Mix all ingredients together in a large bowl (or stand mixer). Press into a greased 9x13 pan. Bake at 325º for 20 minutes. Cool on a wire rack; gently press down on bars after baking to flatten (I use a small, flat cutting board to press down on them). Cut into 24 bars (4 by 6). Store in an airtight container.

*A variation done by a friend: "I made them last night with dried cranberries, slivered almonds, and drizzled the top with white chocolate." I can't wait to try them this way! Thanks for the idea, Sara!

Why I love it? Even though they probably have more calories than the Quaker ones (because of the real butter!), I love that I know exactly what goes in these granola bars. You don't want HFCS, preservatives, stuff like that? No problem. They taste delicious, and are a quick snack we all enjoy.

Tip: You might notice on my blog that I often give weights for the ingredients. That's because weighing is the primary way I measure my ingredients. Not only is it more accurate, but I find it easier! I just set the mixing bowl on my small kitchen scale, and add the ingredients that way. It's really helpful for things like honey. I don't have to worry about scraping honey out of a measuring cup, and it gives me less dishes to wash!

Friday, February 4, 2011

Maple Butterscotch Brownies

I first tried this recipe about 15 years ago. Each time I make them, I wonder why I don't make them more often! They use pretty basic ingredients (once you've bought the bottle of maple flavoring) & are quick to make.

Maple Butterscotch Brownies

Printable version here

1 1/2 cup packed brown sugar
1/2 cup butter or margarine, melted (or a combination of both)
1 1/2 tsp. imitation maple flavoring
2 eggs
1 1/2 cups flour
1 tsp. baking powder
1/4 tsp. salt
1 cup chopped walnuts*

1. In a bowl, combine brown sugar, butter and maple flavoring. Beat in the eggs, one at a time. Combine flour, baking powder, and salt; add to egg mixture. Stir in walnuts. The batter will be thick at this point.

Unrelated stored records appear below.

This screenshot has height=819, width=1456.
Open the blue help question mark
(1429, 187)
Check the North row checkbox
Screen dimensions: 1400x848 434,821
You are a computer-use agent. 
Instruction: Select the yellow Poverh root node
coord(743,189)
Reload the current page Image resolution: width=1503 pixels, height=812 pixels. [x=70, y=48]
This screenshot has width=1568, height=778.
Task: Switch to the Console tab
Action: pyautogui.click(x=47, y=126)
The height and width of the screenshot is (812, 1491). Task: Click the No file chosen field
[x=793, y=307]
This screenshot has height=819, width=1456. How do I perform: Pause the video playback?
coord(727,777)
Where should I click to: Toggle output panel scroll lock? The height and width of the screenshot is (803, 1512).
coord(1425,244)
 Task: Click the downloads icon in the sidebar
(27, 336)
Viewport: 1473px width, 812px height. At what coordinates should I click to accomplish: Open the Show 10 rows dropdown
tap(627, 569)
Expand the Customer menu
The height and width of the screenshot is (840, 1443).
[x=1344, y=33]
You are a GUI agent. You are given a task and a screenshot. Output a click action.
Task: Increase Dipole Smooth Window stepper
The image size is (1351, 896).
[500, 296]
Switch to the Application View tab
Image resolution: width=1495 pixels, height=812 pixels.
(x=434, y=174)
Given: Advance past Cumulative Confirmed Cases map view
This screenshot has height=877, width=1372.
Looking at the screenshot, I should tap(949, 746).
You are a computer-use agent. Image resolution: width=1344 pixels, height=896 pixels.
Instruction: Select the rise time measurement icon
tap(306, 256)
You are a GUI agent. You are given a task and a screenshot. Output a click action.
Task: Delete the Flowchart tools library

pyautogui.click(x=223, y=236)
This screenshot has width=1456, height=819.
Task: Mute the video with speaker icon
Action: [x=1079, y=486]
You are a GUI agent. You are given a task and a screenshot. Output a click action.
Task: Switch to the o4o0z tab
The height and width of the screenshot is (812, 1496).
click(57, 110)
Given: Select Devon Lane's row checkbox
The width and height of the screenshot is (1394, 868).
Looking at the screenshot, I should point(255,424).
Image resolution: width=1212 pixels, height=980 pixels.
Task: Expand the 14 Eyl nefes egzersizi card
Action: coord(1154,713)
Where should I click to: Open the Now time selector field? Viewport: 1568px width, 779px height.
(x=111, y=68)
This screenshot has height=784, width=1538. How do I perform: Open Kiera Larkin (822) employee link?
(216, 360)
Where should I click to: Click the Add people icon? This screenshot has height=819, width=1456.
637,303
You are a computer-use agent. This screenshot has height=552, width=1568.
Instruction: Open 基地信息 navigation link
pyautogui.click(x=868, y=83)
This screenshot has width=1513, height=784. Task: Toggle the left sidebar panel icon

2. Spread into a greased 9-inch square baking pan. Bake at 350º for 30-35 minutes or until brownies test done/look set (mine take about 35 minutes). Cool. Cut into 16 squares. Enjoy!

*Walnuts- for best flavor, toast them first. Here is a page talking about how to do it. I toasted mine in a 350º oven on a baking stone for 10 minutes, stirred them, then baked 5 more minutes. Take them out & cool before chopping.

Ready to be spread out in the parchment-lined pan:

Ready to bake:

Baked, cooled, and ready to be cut into bars (I trimmed off the edges to make them look a little nicer):

Why I love it? Well, what first turned me on to this recipe was that it didn't have chocolate in it (years ago I went through a chocolate-free phase, and found this recipe). If you can't eat chocolate, or for some crazy reason don't want to :) this is a good brownie alternative. The maple smell & taste is amazing! They're soft, chewy, mmm... now mine just need to hurry up and cool so I can eat them! One thing they are not, however, is healthy... so eat sparingly. ;)

Wednesday, February 2, 2011

New Countertops!

I know this isn't a recipe, but it's exciting and it's related to my kitchen! :) Dave and I decided to redo our counters with this year's tax refund. Luckily we only have one 10-foot section of counters, because even that costs plenty! It's a Corian countertop (the color is called Tarragon) with an integrated sink. So the sink is molded as a part of the counter, using the same material.